[Opening PROVIDED MATERIAL section]

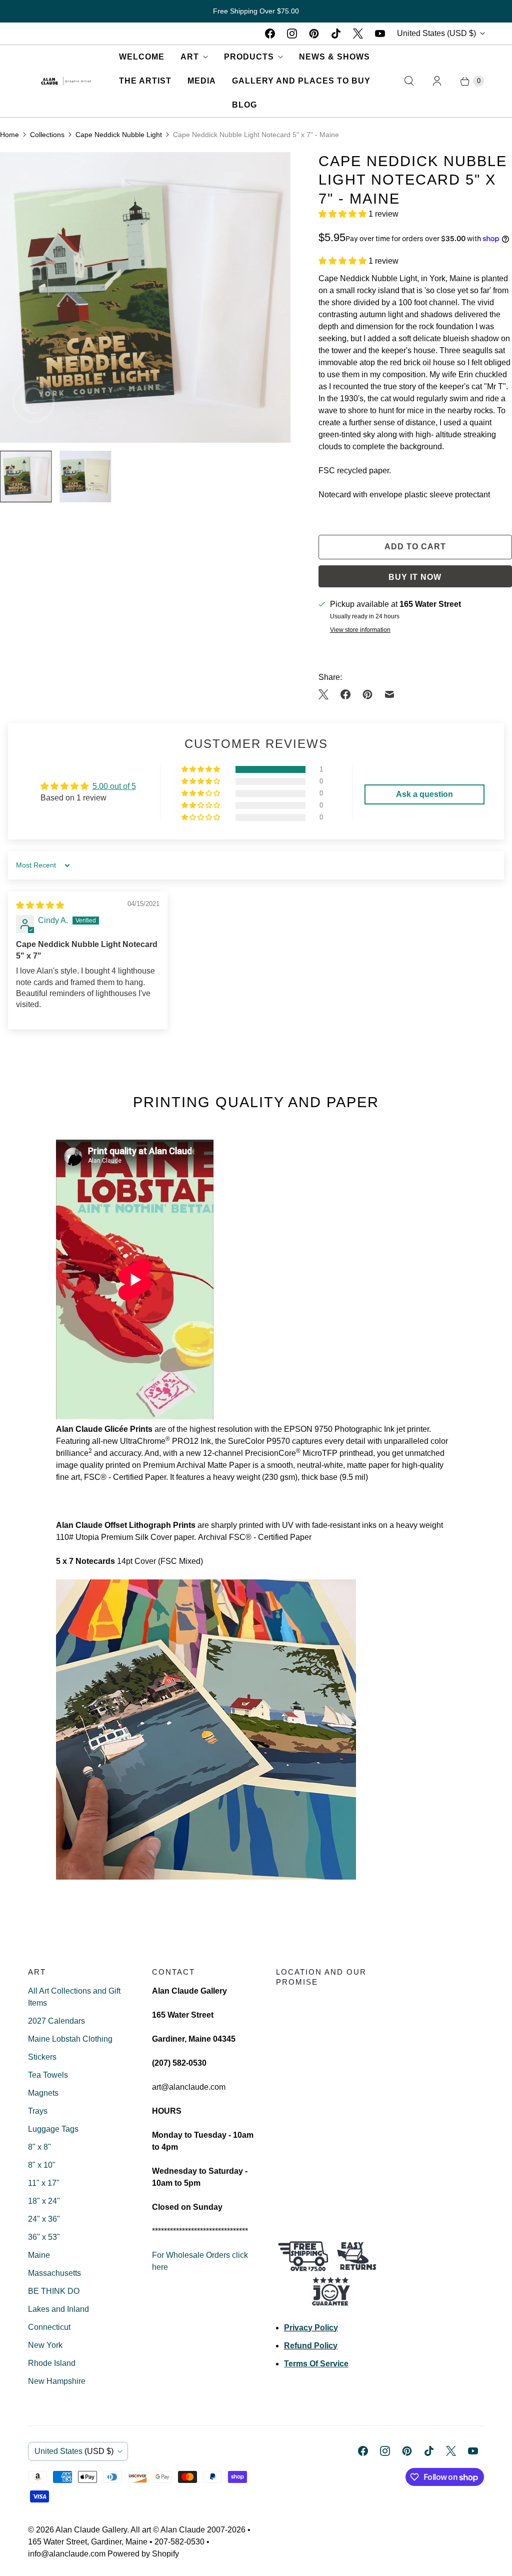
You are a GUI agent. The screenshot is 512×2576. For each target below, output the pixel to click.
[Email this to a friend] (389, 694)
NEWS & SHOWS (334, 57)
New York (45, 2345)
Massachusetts (54, 2273)
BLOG (244, 105)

[Closing PROVIDED MATERIAL section]

- [TASK TO CARRY OUT]: Transcribe the entries above verbatim, omitting their pictures.

- [EXERCISE SOLUTION]:
You are a GUI agent. The screenshot is 512×2576. For each target below, output the pixel to click.
[Email this to a friend] (389, 694)
NEWS & SHOWS (334, 57)
New York (45, 2345)
Massachusetts (54, 2273)
BLOG (244, 105)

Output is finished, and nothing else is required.